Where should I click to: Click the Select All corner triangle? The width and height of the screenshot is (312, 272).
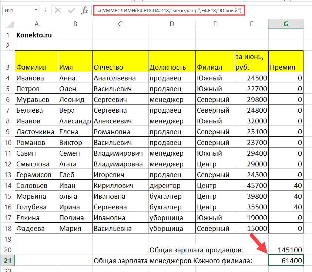click(7, 24)
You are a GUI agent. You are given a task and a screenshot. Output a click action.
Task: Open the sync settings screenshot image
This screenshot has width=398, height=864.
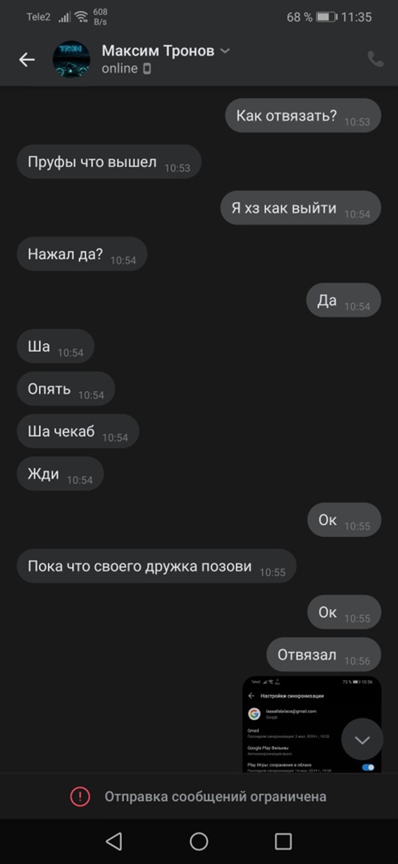(x=312, y=724)
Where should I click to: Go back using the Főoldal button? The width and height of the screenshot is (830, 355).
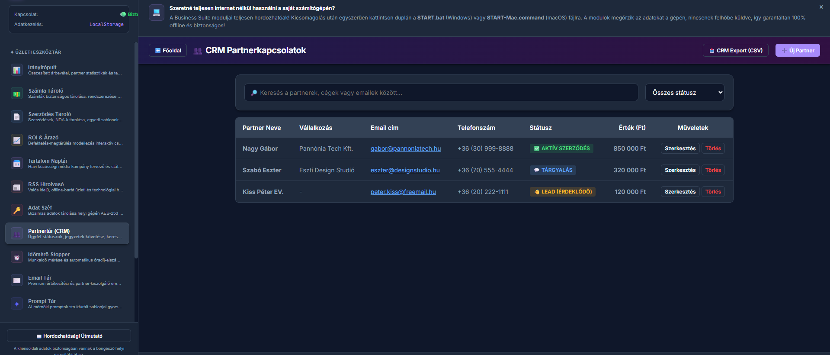point(168,50)
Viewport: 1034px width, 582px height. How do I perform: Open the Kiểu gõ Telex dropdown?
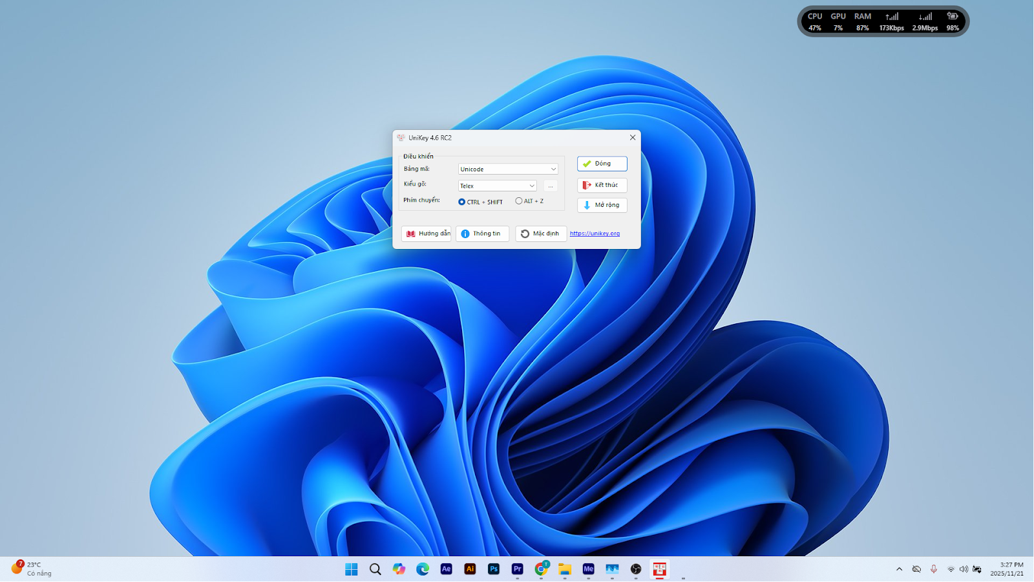click(x=497, y=186)
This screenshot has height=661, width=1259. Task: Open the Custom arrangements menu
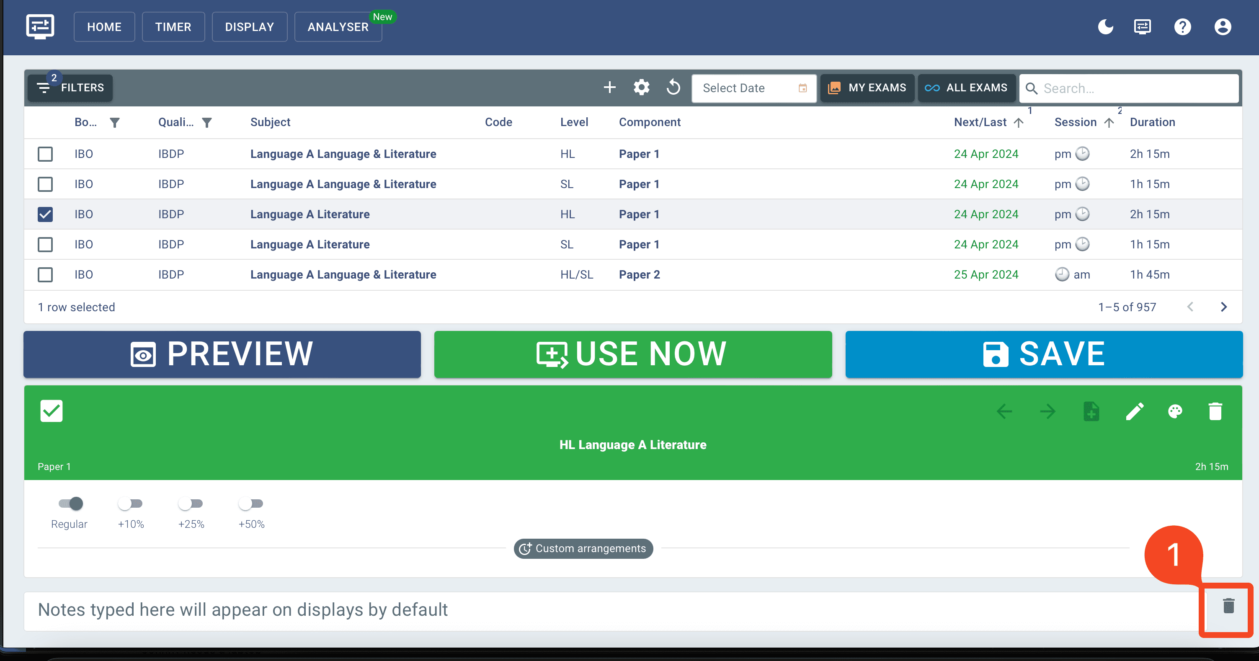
--
* WHAT NEEDS TO BE DONE *
Every line above needs to be written out again as it stands. Pictures do not belong in the copy.

* SOLUTION *
Where should I click to: Click the Select All corner triangle? The width and height of the screenshot is (312, 272).
click(7, 24)
You are a GUI agent. You are given a task and a screenshot. Output a click action.
Task: Open the sync settings screenshot image
This screenshot has width=398, height=864.
(x=312, y=724)
Where should I click to: Go back using the Főoldal button? The width and height of the screenshot is (830, 355).
point(168,50)
Viewport: 1034px width, 582px height. How do I perform: Open the Kiểu gõ Telex dropdown?
click(x=497, y=186)
This screenshot has height=661, width=1259. Task: Open the Custom arrangements menu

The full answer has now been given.